Live music on the ship is not exclusively Bon Jovi, however, and included performances by Johnny Rzeznik (pictured below), Grace Potter, BETSIE GØLD, Stewart Mac, Antonio Rivas, Hannah Wickland & The Steppin Stones, Kris Barras Band and the up and coming British rockers Collateral. Goo Goo Dolls frontman Rzeznik, fresh off a summer tour with Train, played on the pool deck (as did Potter) performing two sets — one acoustic and the other with Bon Jovi tribute band Slippery When Wet. “Sixthman does a really good job,” Rzeznik tells Variety. “We did another event with them … and know you are going to be treated well.”
The Goo Goo Dolls opened for Bon Jovi on the 2003 “Bounce” tour and while originally from Buffalo, New York, Rzenik now lives in New Jersey so naturally, he cracks a joke about highway exits.
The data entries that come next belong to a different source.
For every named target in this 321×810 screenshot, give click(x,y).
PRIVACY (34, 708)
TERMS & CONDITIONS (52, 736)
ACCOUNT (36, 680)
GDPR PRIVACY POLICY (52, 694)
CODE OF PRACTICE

But seriously speaking, the singer hailed the cruise as an opportunity to get reacquainted with Bon Jovi’s fanbase, rest and recharge before the Sept. 13 release of the Goo Goo Dolls’ new album, “Miracle Pill.”
Artist BETSIE GØLD was also a previous warm-up act for Bon Jovi, at a 2017 show in Toronto. “Jon is a big influence,” she says. “I first heard of him when I was 13, and I said to my mum, ‘I want to do what they do and open for them one day.'”
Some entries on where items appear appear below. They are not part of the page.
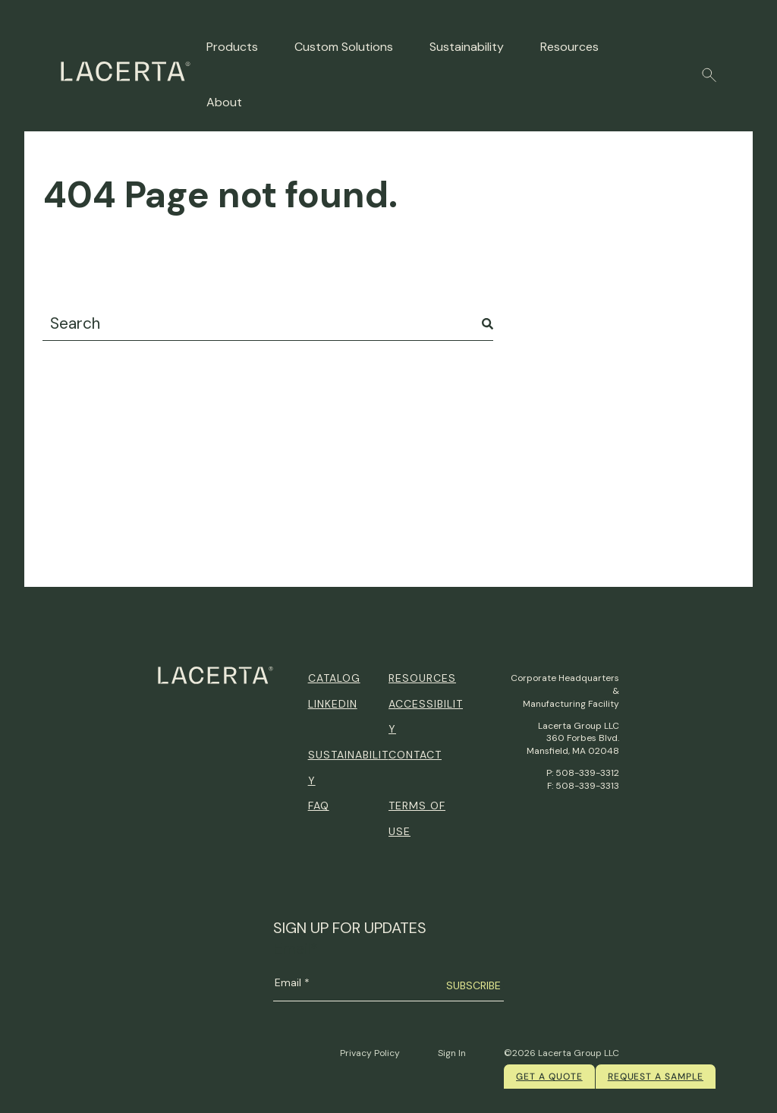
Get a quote (549, 1076)
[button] (709, 75)
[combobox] (267, 324)
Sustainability (466, 47)
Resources (569, 47)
The third night, Bon Jovi is onboard again and loose, joking that he had “brought the rain to Spain” and clearly having a blast with backing band The Kings of Suburbia. Framing the evening as a “jukebox show” of favorite songs, his setlist includes Bon Jovi hits “Born To Be My Baby” and “You Give Love a Bad Name” and covers like the Rolling Stones’ “Honky Tonk Woman,” Bob Seger’s “Old Time Rock and Roll” and U2’s “When Love Comes to Town.”
No doubt, the carrot for fans, beyond the music, is the opportunity to be in close physical proximity to their idol. It’s what many onboard cited as the reason they ponied up anywhere from $1500 to $5,000-plus per person in addition to airfare to and from Barcelona. On one such occasion, Bon Jovi invited two fans to join him onstage — one named Kaitlyn won the hearts of the audience with a duet of “It’s My Life” (watch the video below). Bon Jovi was also charmed by the crowd, cooing “I never played live for women in hot tubs before… I kind of like it!”
The same can be said of the featured performers, like U.K. rockers Collateral, who won the opportunity to play on the ship. Set to release an album in February with distribution through Roulette Media Records, says frontman Angelo Tristan: “I couldn’t have asked for anything more. I have been a Bon Jovi fan since I was nine, and I still have the posters on my wall.”
Both nights, Bon Jovi posed for photos with fans at a meet and greet and allowed a few lucky die-hards to be escorted upstairs to the ship’s exclusive area, The Haven, to listen to three songs from the new album. These experiences were the culmination of a dream started by the star’s mother, Carol Ann, who once ran the fan club and came up with the idea of hosting resort takeovers in hotels for fans. When she retired from fan club duty, Bongiovi took over, revamping the business model to become what is now Jon Bon Jovi Runaway Tours, an opportunity for fans to travel to destinations –from Miami to Tokyo — with their favorite rock star.
“When people are paying a lot of money, you have to take care of people,” says Rzeznik, pointing to perks like free swag left in every state room nightly. “Jon’s is an important brand. It’s all about the experience.”